第75期 #14

指の夢

 ――フェンスの網目から、僕達は小指を結ぶ。
 すると監視が跳んできて、棍棒で、床の上で横になっている僕達をぶった。結んでいた小指は引き離され、早く寝るんだと、頭を上から手で強く押し付けてくる。
 僕達は力なく、声も出さず、コンクリートに敷かれた暗く狭い布団の上で、僕はうつ伏せに、彼女は左肩を上にして寝に入る。でも、うつ伏した僕の右手は、乾いた布団の上を這って、布団の縁を出て、彼女との間に立てられたフェンスへ向かう。そして彼女の手が来るのを、そっと待つのだった。
 小さくて、どこか器用で、僕より行動的な彼女の手。僕はただ、彼女が来るのを待っていた。
 彼女の伸ばした右手もフェンスの傍まで来て、髪を留めていたゴムを握っていて、その桃色のゴムで、フェンスの下で、僕の小指と自分の小指を、痛くもなく、緩くもないように、静かに結んだ。僕は指が結ばれる中、動かず、目も開かず、ただただじっとしていた。
 フェンスの下の、指がやっと通る程度の、冷たい地面との隙間の中で、結んだ小指が見つからないように、互いの小指の側面だけをそっと触れさせ、僕達はどこかほっとして、静かに寝に入るのだった。
 監視が僕達の周りを歩いていて、足元を過ぎたと思えば離れていき、離れたと思ったら頭の上を通り、また離れていく。
 しかし棍棒で打つ音がしたと思えば、彼女の小指が強く引き離されて、ゴムはどこかへ跳んで行き、またか、またかと、監視が棍棒で執拗に打つ中で、彼女は左手と、さっきまで僕の隣に居た右手で頭を覆い、一言も口にせず、フェンスの向こうの壁で、何度も何度もぶたれたのだった。
 僕の意識は、それを知っていながらも、目も開かず、体も寝入ったように動かさず、動いたといえば、彼女の小指が離れた時に、右手が小さく弾かれただけで、彼女が打たれ続ける中も、僕は何一つ、体を動かそうとはしないのだった。

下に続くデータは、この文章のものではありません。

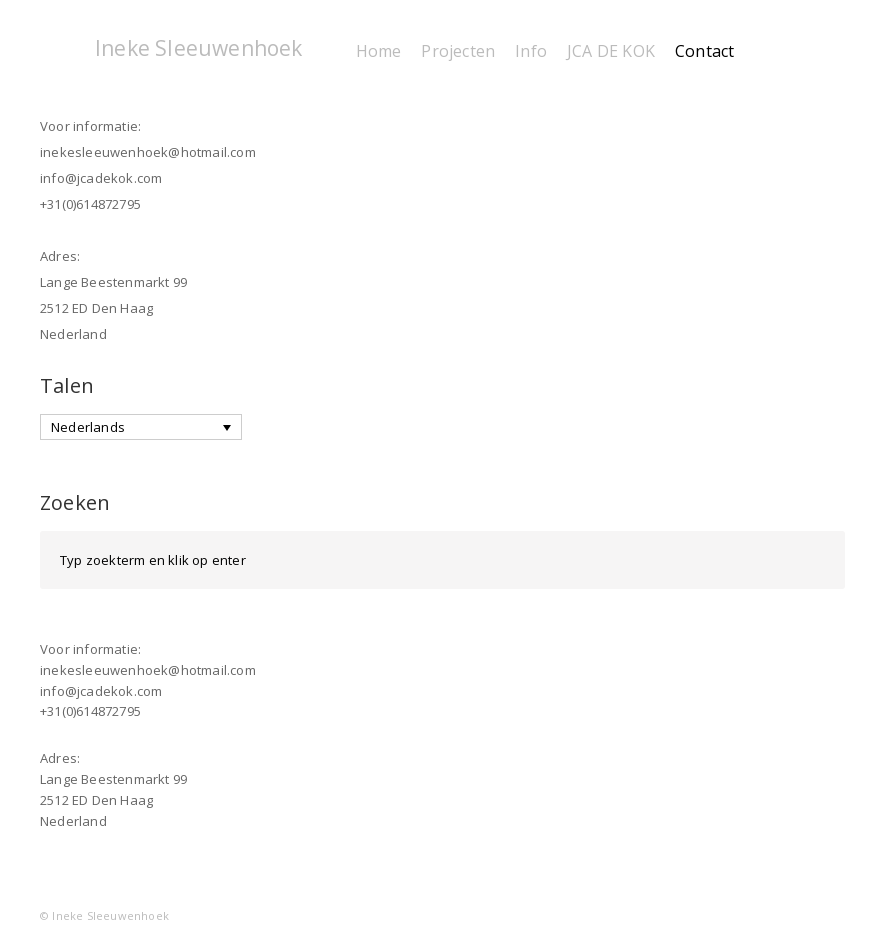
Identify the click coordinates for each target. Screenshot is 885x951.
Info (531, 51)
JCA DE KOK (611, 51)
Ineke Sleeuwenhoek (199, 48)
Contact (704, 51)
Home (379, 51)
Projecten (458, 51)
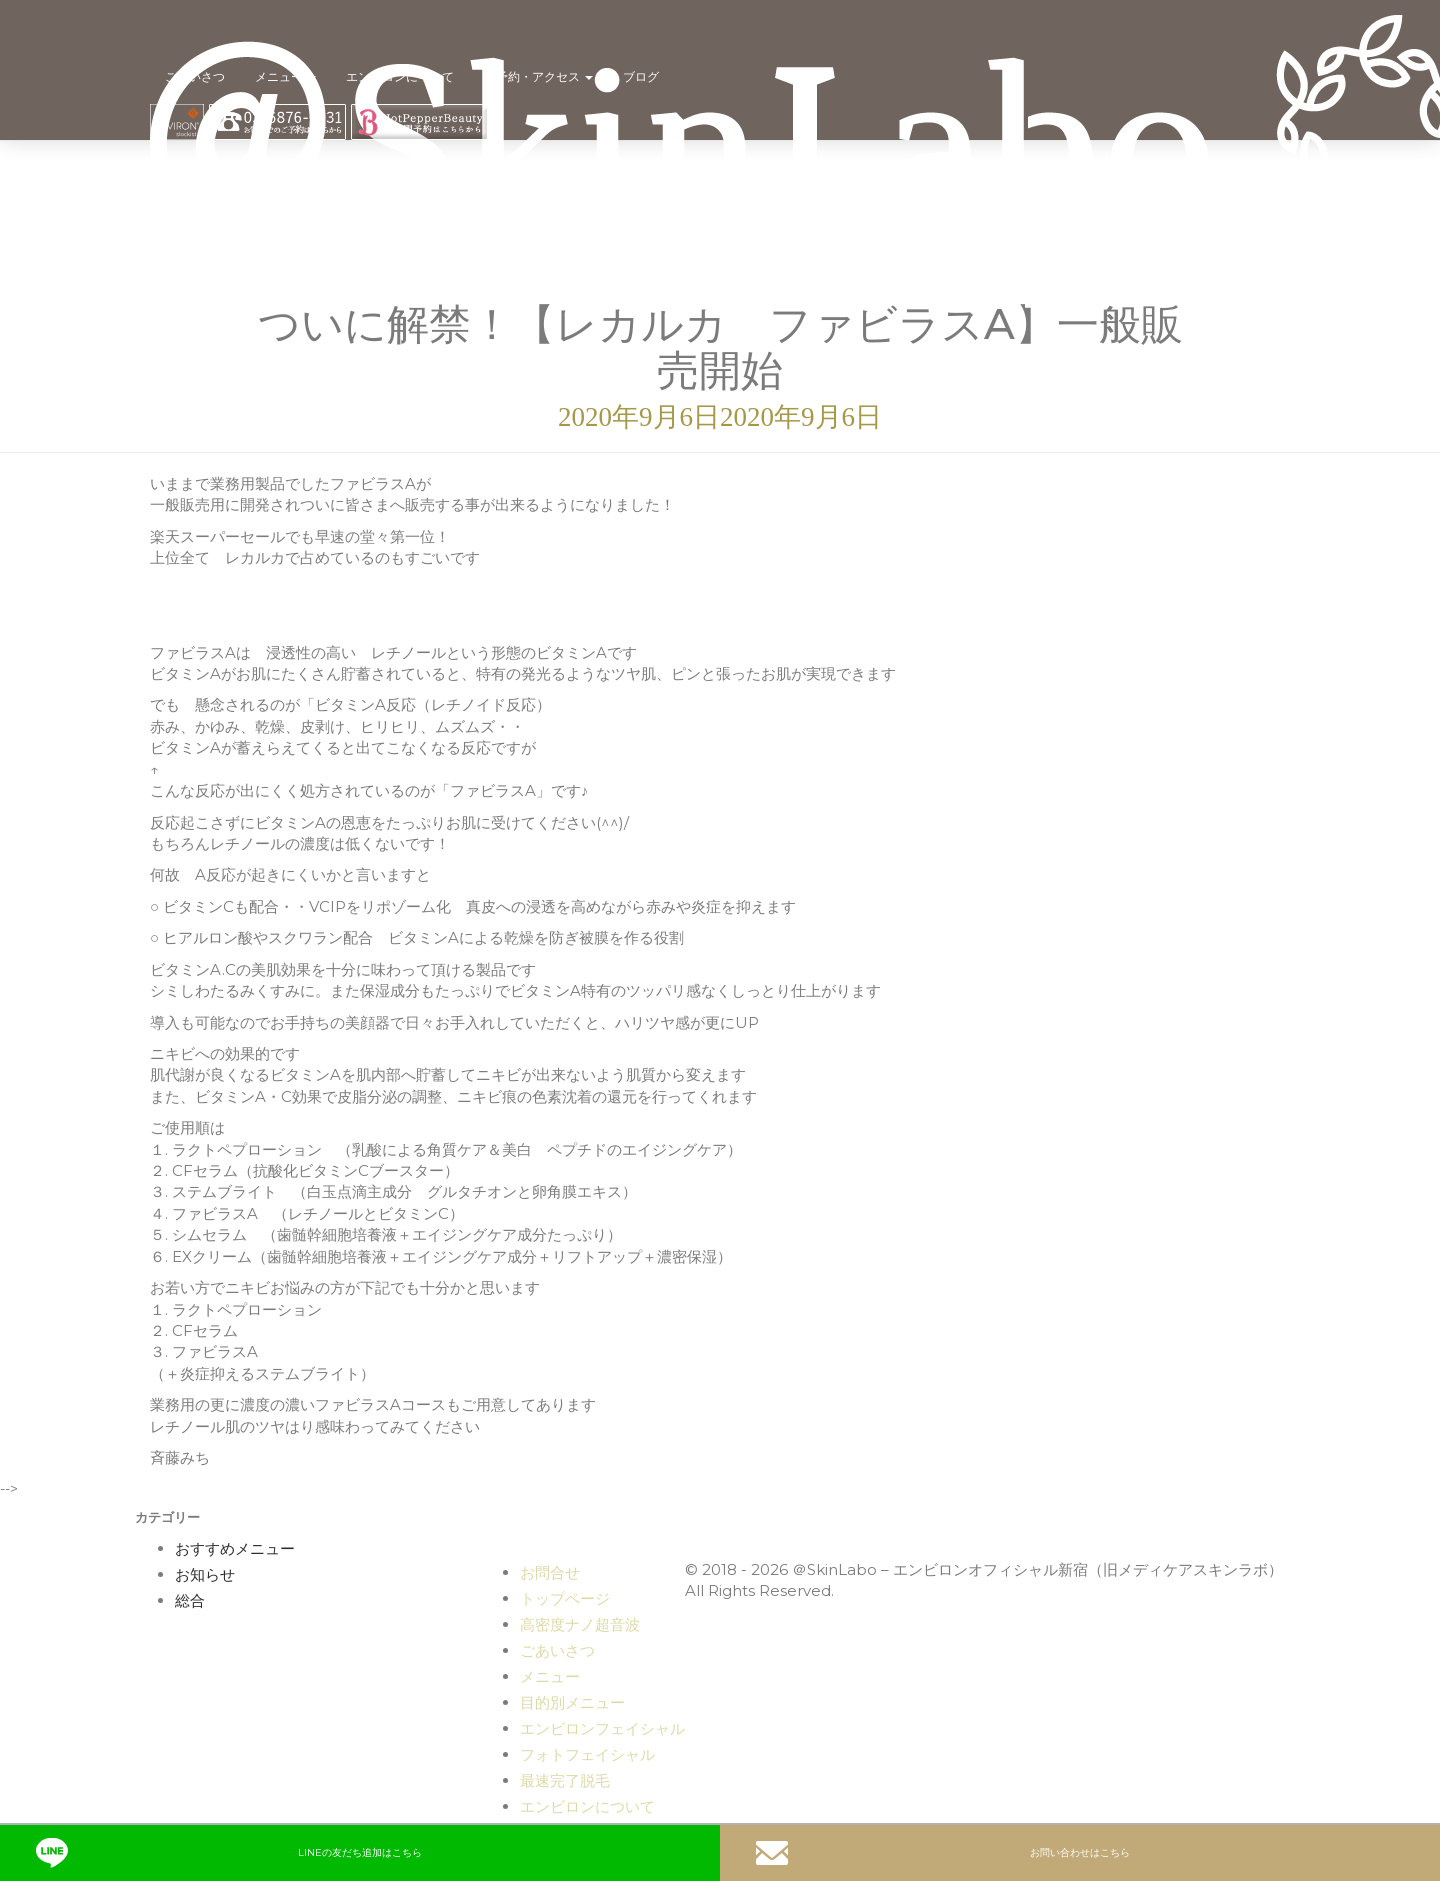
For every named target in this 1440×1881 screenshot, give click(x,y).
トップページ (565, 1598)
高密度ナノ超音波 (580, 1624)
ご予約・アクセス (538, 76)
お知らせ (205, 1575)
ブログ (641, 76)
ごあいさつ (195, 76)
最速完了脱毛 (565, 1780)
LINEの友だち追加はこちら (229, 1853)
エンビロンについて (400, 76)
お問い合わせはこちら (943, 1853)
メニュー (285, 76)
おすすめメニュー (235, 1549)
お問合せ (550, 1572)
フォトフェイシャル (587, 1754)
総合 (190, 1601)
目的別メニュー (572, 1702)
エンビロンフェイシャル (602, 1728)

 目を閉じていても、影が浮かんできて、彼女はただただ耐えていて、棍棒を持つ監視は女で、どこか見たことがあると思えば、見たことがないようで、段々と、監視の服を着た僕の母のように見えてきて、そして僕の親戚が合わさった顔のように見えてくるのだった。
 僕は、動かず、声も出さず、フェンスの縁に添えた右手をそのままに、彼女が暗闇で打たれ続けている中、僕の右手は冷たいコンクリートに体温を奪われながら、何もできず、ただただ、じっと待ち続けるしかできない。